Find every line of the records that has "This" and return it.

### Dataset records
◇ ◇ ◇

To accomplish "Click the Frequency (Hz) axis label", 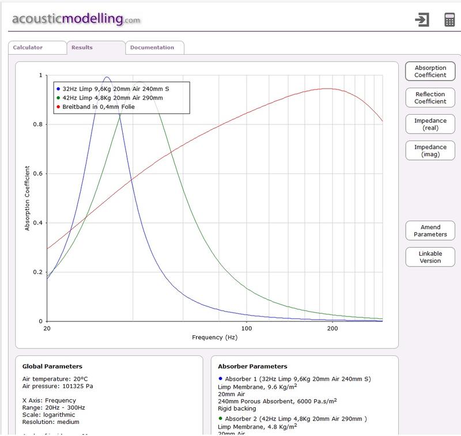I will pos(214,337).
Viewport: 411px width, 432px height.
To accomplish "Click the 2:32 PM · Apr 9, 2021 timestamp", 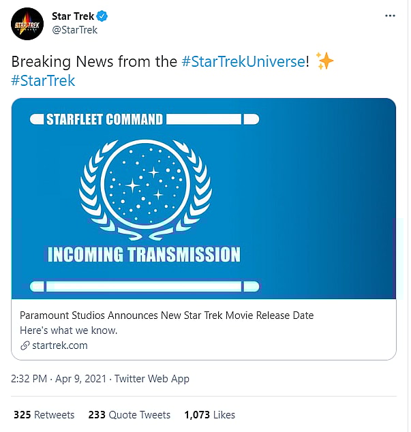I will [x=59, y=378].
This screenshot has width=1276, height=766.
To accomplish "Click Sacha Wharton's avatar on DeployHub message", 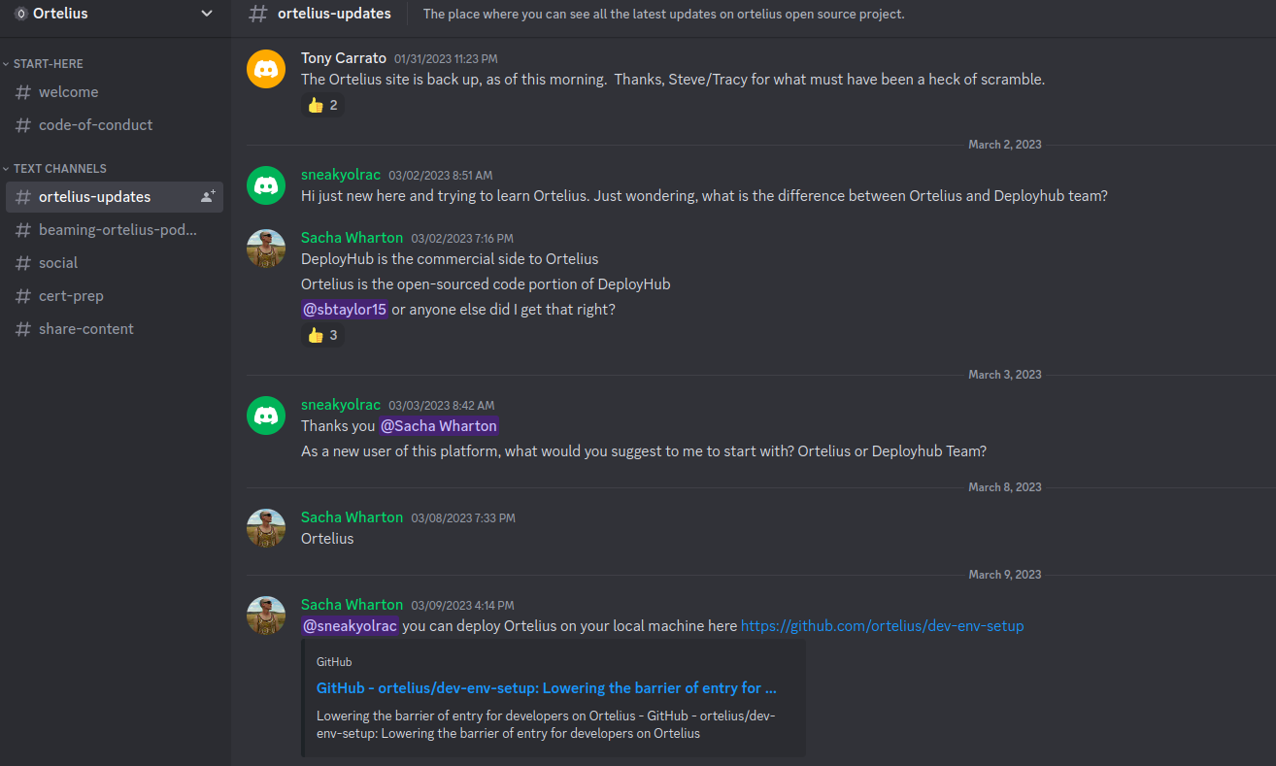I will point(266,249).
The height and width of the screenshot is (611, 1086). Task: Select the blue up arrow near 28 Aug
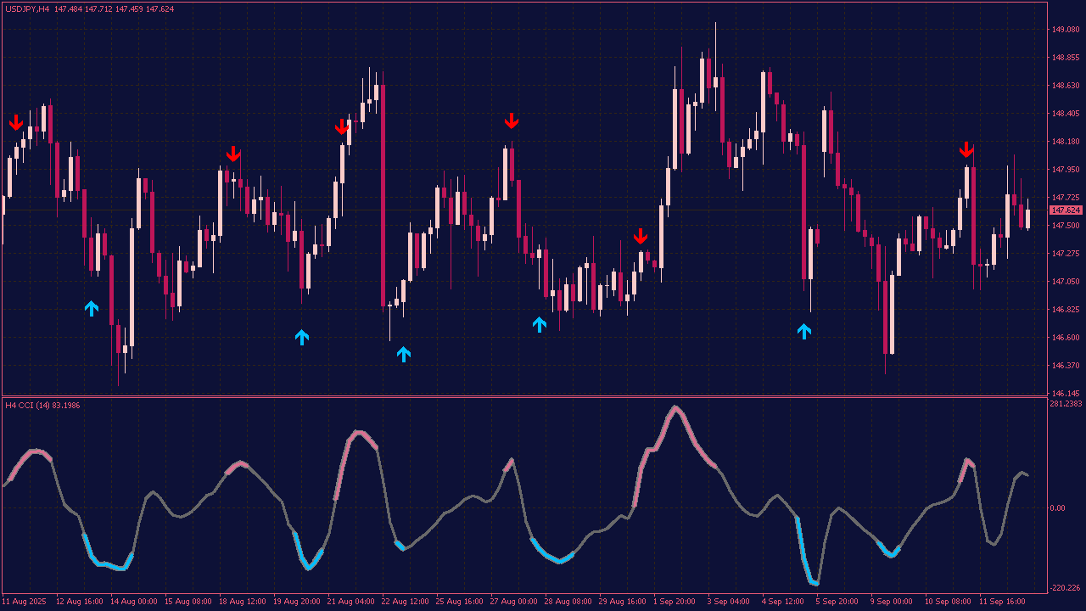[540, 324]
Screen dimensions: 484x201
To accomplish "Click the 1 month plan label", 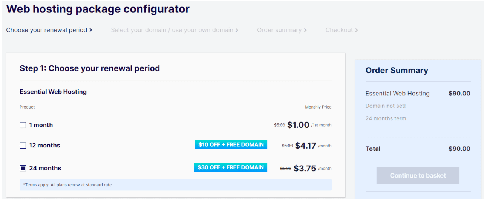I will click(x=41, y=125).
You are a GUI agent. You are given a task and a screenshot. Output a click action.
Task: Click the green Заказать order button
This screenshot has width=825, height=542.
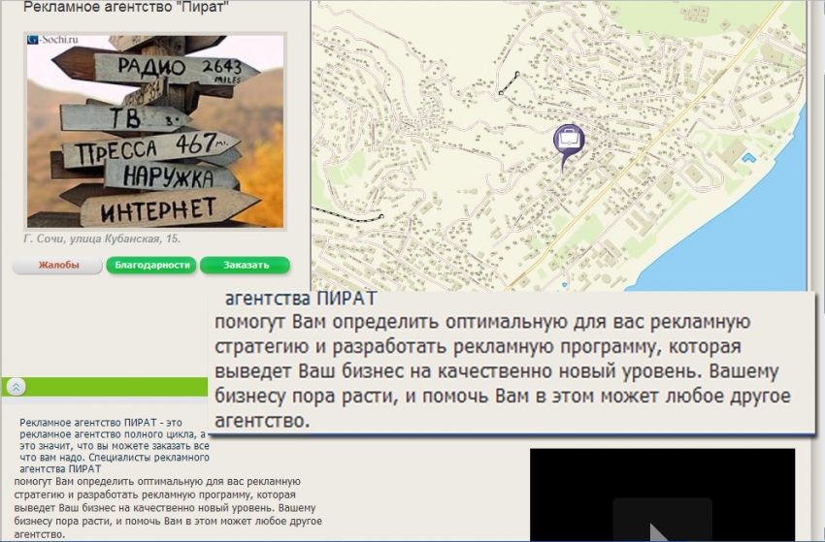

◇ ◇ ◇

### Task result
This screenshot has width=1276, height=766.
This screenshot has width=825, height=542.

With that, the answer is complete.